What is needed »
Please render the part of the lines that opens with the line containing "Click the vertical scrollbar up arrow" and runs through the last line as a numbered list, leaving out blank lines.
-- begin Given data --
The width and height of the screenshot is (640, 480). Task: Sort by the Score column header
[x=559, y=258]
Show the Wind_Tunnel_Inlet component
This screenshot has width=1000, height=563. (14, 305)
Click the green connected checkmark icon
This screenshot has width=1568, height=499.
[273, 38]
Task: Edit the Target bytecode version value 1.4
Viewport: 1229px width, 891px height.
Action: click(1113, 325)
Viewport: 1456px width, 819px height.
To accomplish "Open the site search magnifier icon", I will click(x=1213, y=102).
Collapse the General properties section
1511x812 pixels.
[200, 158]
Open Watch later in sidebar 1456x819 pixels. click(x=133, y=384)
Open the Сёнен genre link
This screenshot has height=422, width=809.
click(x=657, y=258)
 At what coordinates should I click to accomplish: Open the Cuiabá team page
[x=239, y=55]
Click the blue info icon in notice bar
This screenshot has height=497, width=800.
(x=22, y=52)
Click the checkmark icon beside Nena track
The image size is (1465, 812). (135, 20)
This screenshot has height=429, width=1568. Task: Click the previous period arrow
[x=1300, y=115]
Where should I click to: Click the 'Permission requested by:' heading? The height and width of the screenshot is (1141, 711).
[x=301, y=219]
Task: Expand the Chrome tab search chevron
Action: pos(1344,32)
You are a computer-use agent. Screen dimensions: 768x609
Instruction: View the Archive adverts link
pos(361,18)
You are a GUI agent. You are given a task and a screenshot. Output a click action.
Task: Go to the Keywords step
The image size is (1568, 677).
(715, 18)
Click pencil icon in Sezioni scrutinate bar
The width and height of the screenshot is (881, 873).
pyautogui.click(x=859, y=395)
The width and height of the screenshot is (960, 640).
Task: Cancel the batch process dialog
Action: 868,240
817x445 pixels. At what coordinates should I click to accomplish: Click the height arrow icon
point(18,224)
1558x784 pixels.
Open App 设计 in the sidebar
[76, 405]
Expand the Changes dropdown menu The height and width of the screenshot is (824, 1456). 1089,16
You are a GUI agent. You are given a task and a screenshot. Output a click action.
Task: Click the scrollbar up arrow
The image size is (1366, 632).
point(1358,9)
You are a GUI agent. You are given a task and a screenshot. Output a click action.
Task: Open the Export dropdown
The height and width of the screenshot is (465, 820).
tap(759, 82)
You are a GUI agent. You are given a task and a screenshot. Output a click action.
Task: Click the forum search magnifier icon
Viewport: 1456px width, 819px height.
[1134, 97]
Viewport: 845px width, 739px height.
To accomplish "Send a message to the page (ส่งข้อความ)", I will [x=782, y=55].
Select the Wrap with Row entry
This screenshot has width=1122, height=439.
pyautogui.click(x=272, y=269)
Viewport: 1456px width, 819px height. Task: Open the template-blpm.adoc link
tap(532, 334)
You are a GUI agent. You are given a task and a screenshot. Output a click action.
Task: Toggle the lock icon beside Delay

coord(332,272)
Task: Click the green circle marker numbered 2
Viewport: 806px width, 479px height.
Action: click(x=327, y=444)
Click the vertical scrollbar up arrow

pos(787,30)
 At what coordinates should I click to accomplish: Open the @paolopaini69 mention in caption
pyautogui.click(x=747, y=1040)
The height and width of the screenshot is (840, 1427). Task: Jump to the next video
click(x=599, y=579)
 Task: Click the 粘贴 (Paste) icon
-- end Given data --
Result »
1. Click the vertical scrollbar up arrow
2. pos(787,30)
3.  At what coordinates should I click to accomplish: Open the @paolopaini69 mention in caption
4. pyautogui.click(x=747, y=1040)
5. The height and width of the screenshot is (840, 1427). Task: Jump to the next video
6. click(x=599, y=579)
7.  Task: Click the 粘贴 (Paste) icon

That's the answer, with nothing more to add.